Melalui riset bertajuk ”Tren Kekerasan Digital pada Anak”, Indonesia Indicator mencatat, sepanjang 1 Januari hingga 21 Juli 2024, kekerasan digital pada anak di Indonesia menjadi salah satu isu yang diperbincangkan netizen (warganet). Menurut Rustika, jumlah unggahan kekerasan digital pada anak di media sosial mencapai 24.876 unggahan dengan jumlah tanggapan mencapai 3.004.014 enggagement.

’’Isu terbesar memperbincangkan soal bullying sebanyak 75.963 unggahan, pedofilia 14.227 unggahan, penipuan online 8.477 unggahan, judi online 5.021 unggahan, doxxing 763 unggahan, cyberstalking 611 unggahan. Grooming 603 unggahan dan revenge porn 205 unggahan,’’ papar Rustika.

Menurut Rustika, bullying pada anak menjadi isu yang paling banyak mendapat reaksi engagement netizen, mencapai 5.962.909. ’’Contoh kasus bullying yang paling menyita atensi netizen antara lain, video curhatan seorang anak perempuan berinisial Y yang kerap mendapat cemoohan teman-temannya 1.460.280 enggament, kasus bullying di sebuah sekolah di Serpong mencapai 23 ribu enggagement dan kasus cyberbullying anak sekolah makan di sebuah restoran cepat saji 649 engagement,’’ kata Rustika.

Rustika menambahkan, kondisi anak yang rentan terkena penipuan online di media sosial perlu menjadi atensi bersama.

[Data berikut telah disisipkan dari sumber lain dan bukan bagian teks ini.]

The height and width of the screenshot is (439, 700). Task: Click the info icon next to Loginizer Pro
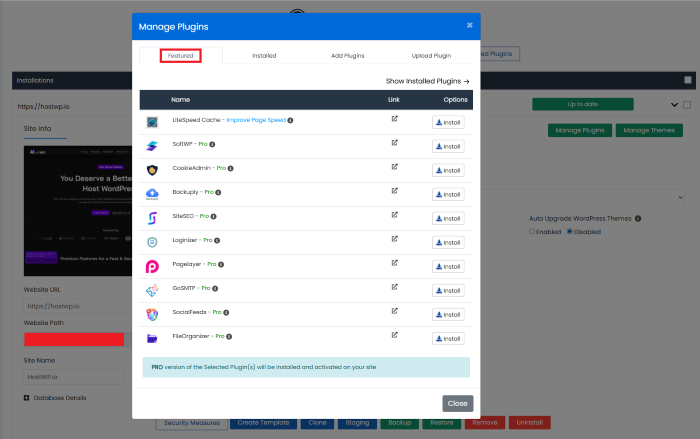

Riset menunjukkan, kasus penipuan online terhadap anak menempati urutan kedua dalam top engagement netizen, mencapai 912.325 enggagement. Sementara itu, pedofilia menjadi isu kekerasan digital pada anak dengan enggagement tertinggi ketiga, mencapai 145.730 dan judi online berada diposisi keempat dengan 65.255 engagement.

Hasil riset Indonesia Indicator ini sejalan dengan temuan Kementerian Komunikasi dan Informatika (Kominfo), Komisi Perlindungan Anak Indonesia (KPAI) dan Komnas Perlindungan Anak, yang menyebutkan bahawa tren kekerasan terhadap anak cenderung menanjak dalam lima tahun terakhir.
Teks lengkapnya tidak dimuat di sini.